## Do this
Extract, unchanged, the lines in the entries below starting with the line that contains "Task: Click attachment" and going on through the end of the entries. Leave the pictures out of your answer.

Begin

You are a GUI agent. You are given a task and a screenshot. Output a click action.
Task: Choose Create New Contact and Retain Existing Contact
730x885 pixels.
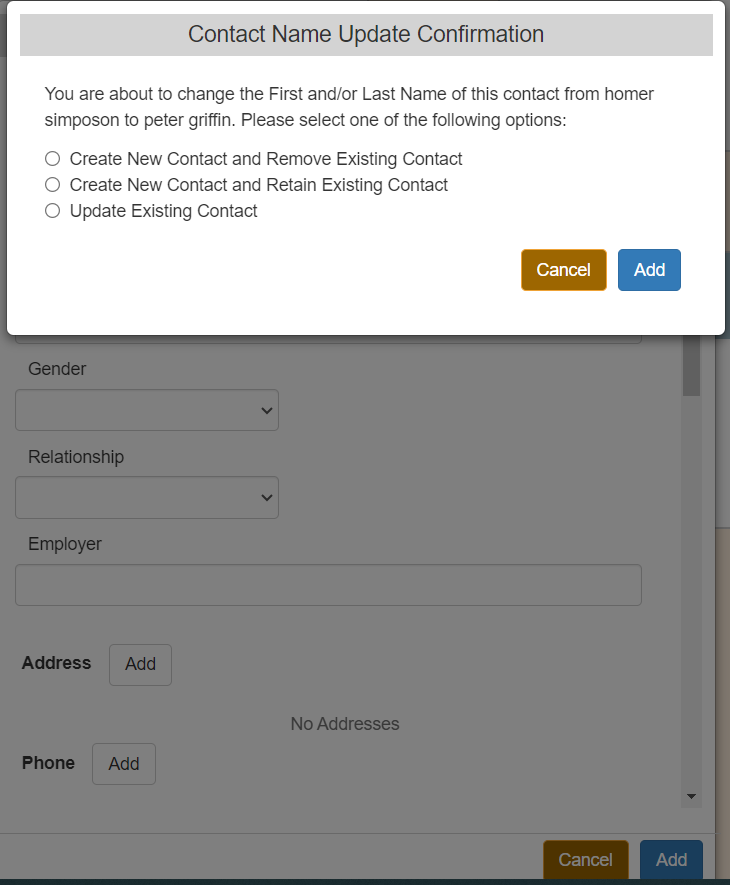coord(52,185)
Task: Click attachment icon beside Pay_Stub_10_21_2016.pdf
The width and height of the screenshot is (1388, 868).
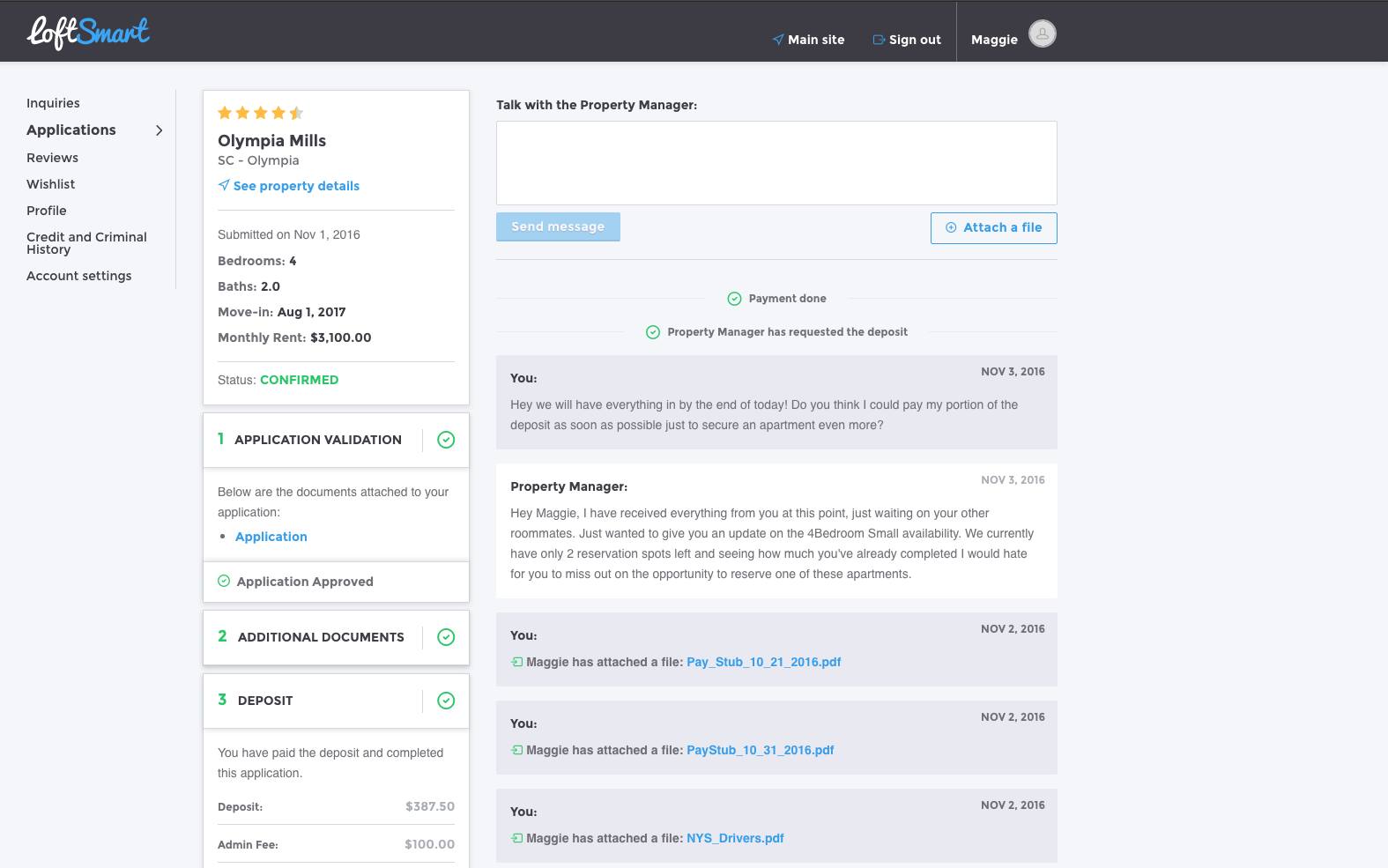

End

## Result for this exercise
Task: Click attachment icon beside Pay_Stub_10_21_2016.pdf
The width and height of the screenshot is (1388, 868).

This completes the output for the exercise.